I applied Quantile Transformer to new features, which maps the feature values to a Gaussian shape, improving the compatibility with linear models and PCA.
Modeling Algorithm
I trained and tuned the following algorithms:
- Random Forest
- Gradient boosting
- Ridge Regression
- Ridge Regression with PCA
Model and Hyperparameter Selection
I used GridSearch CV (K=5) to find the best parameters for each model, evaluated by R². I chose the model with the best score. It shows that Gradient Boosting has the best performance with best parameters: 'model__learning_rate': 0.1, 'model__max_depth': 3, 'model__n_estimators': 50
.
Model Performance
The plot below shows the predicted ratings versus the actual ratings.
Figure6. The scatter plot of predicted and actual ratings for each recipe.
The model reaches a better performance compared with our baseline model:
Final Model Performance:
R² Score: 0.00433
MSE: 0.40225
RMSE: 0.63423
MAE: 0.46458
Improvement over Baseline:
R² Score improvement: 0.00409
MSE improvement: 0.00165
RMSE improvement: 0.00131
MAE improvement: 0.00240
The R² has increased, and MSE, RMSE, MAE have decreased, compared with our baseline model. It indicates our final model has a better performance. The feature engineering and the well-selected model help capture the underlying factors.

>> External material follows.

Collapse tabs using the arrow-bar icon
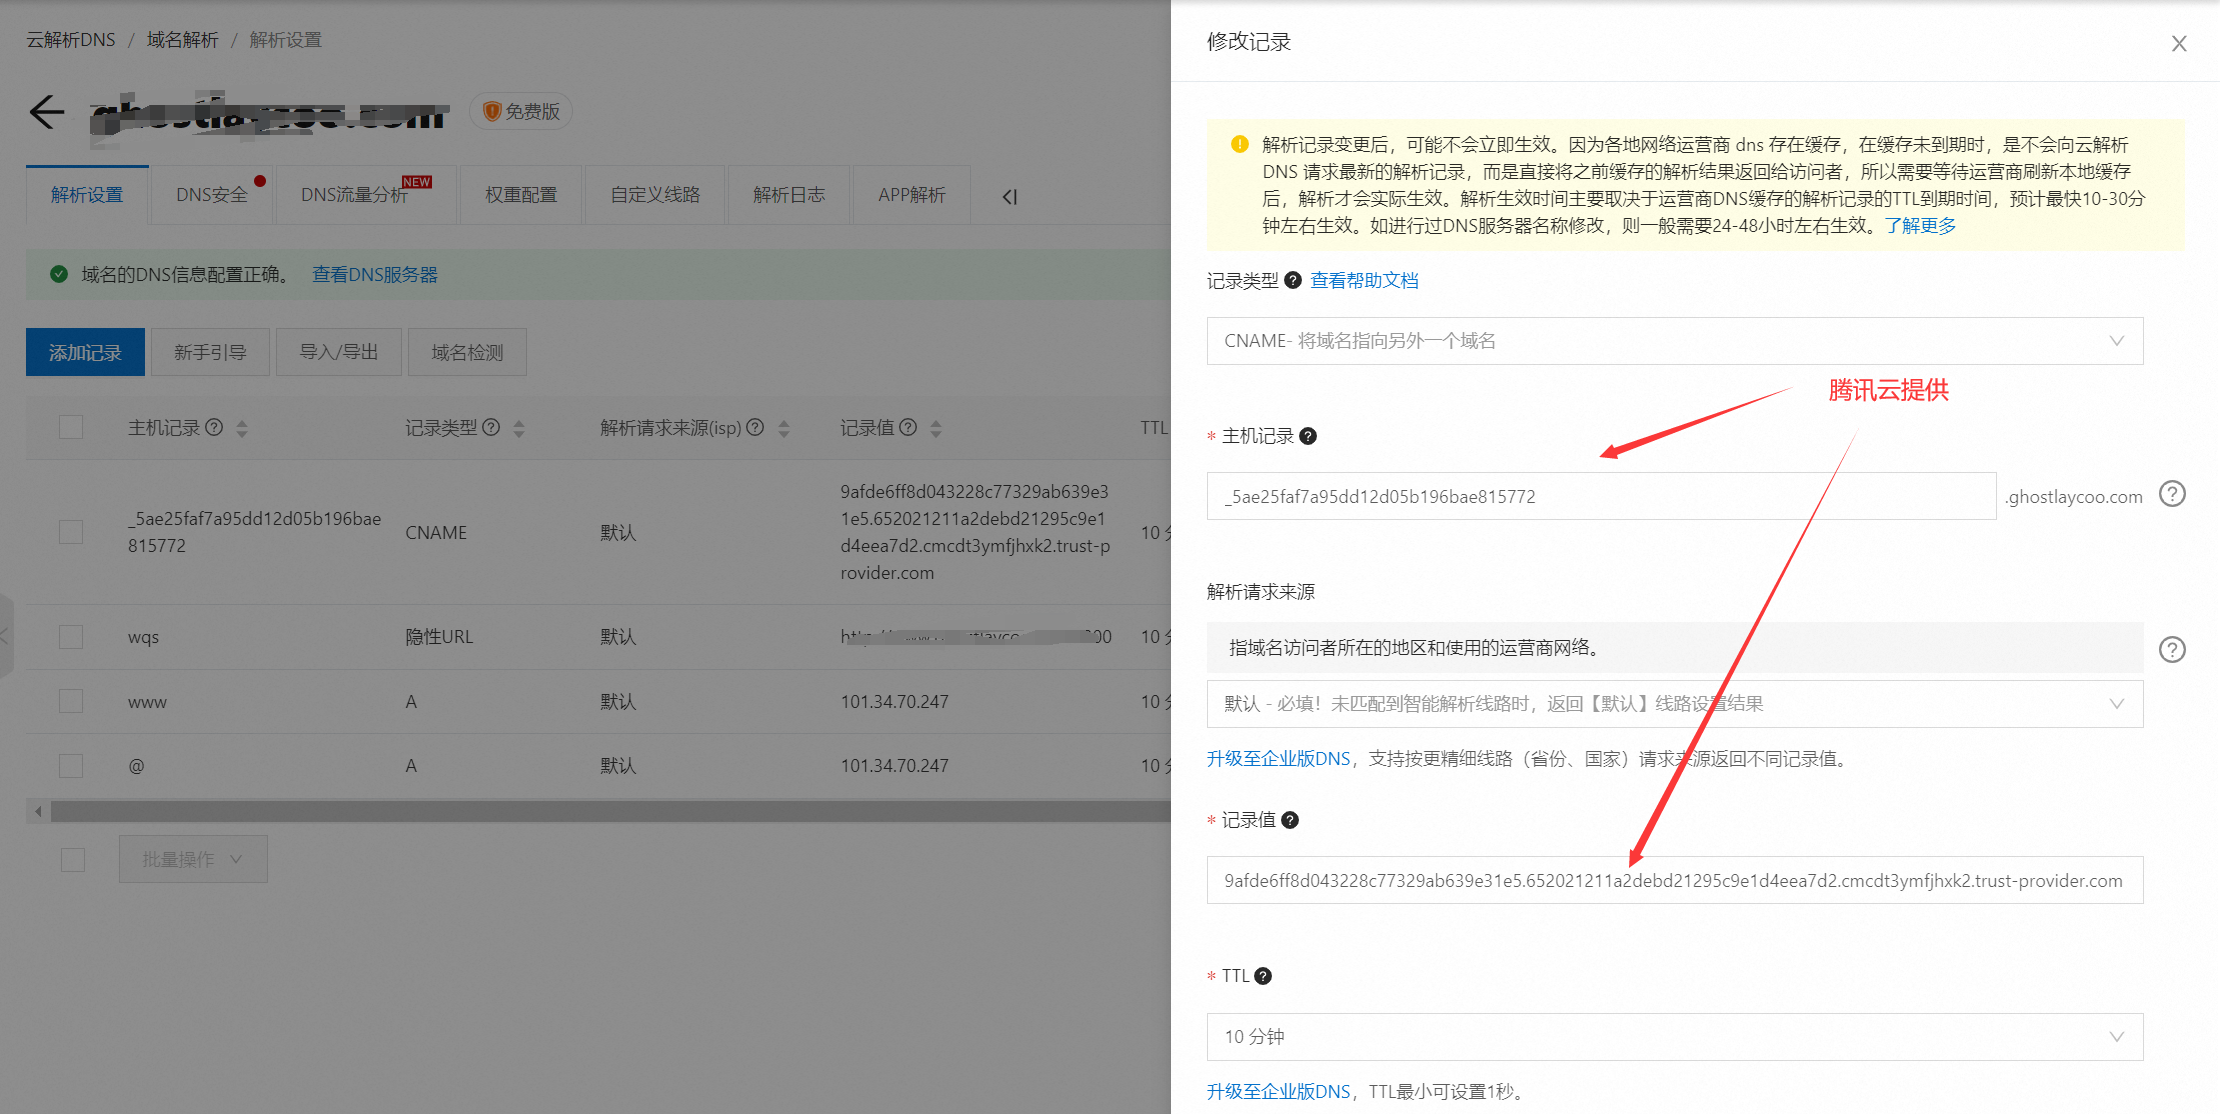 pos(1009,196)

Below are the performances of other models with their best parameters:
RandomForest:
Best parameters for RandomForest: {'model__max_depth': 5, 'model__min_samples_split': 5, 'model__n_estimators': 50}
Best CV score for RandomForest: 0.0040
Test set performance for RandomForest:
R² Score: 0.00368
MSE: 0.40251
RMSE: 0.63444
MAE: 0.46510
Ridge Regression:
Fitting 5 folds for each of 4 candidates, totalling 20 fits
Best parameters for Ridge: {'model__alpha': 0.01}
Best CV score for Ridge: 0.0020
Test set performance for Ridge:
R² Score: 0.00238
MSE: 0.40304
RMSE: 0.63485
MAE: 0.46582
Ridge Regression with PCA:
Best parameters for PCA_Ridge: {'pca__n_components': 9, 'ridge__alpha': 1.0}
Best CV score for PCA_Ridge: 0.0018
Test set performance for PCA_Ridge:
R² Score: 0.00160
MSE: 0.40335
RMSE: 0.63510
MAE: 0.46627
I also analyzed the feature importance in the final model, using Gradient Boosting.

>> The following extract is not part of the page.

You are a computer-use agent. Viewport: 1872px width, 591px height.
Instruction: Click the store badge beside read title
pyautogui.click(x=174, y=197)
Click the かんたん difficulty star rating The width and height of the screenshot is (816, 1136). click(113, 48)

Table6. Sorted feature importance in the final model
Feature | Importance |
---|---|
sugar | 0.242528 |
carbohydrates | 0.138349 |
fat_calorie_ratio | 0.10783 |
total_fat | 0.0757918 |
protein | 0.0670013 |
saturated_fat | 0.0622826 |
time_per_step | 0.0573898 |
steps_per_ingredient | 0.0506006 |
n_ingredients | 0.0477057 |
n_steps | 0.034544 |
minutes | 0.034215 |
sodium | 0.0298707 |
calories | 0.0272974 |
protein_carb_ratio | 0.0245936 |
Figure7. The importance of features in the Gradient Boosting model with the best hyperparameters.
The result shows that the original features sugar
and carbohydrates
, as well as the new engineered feature fat_calorie_ratio
, play an important role in the model.
Discussion
In conclusion, our final model achieved an improved performance compared with our baseline model. Meanwhile, we could include ordinal features like recipe tags in our model for better prediction and generalizability.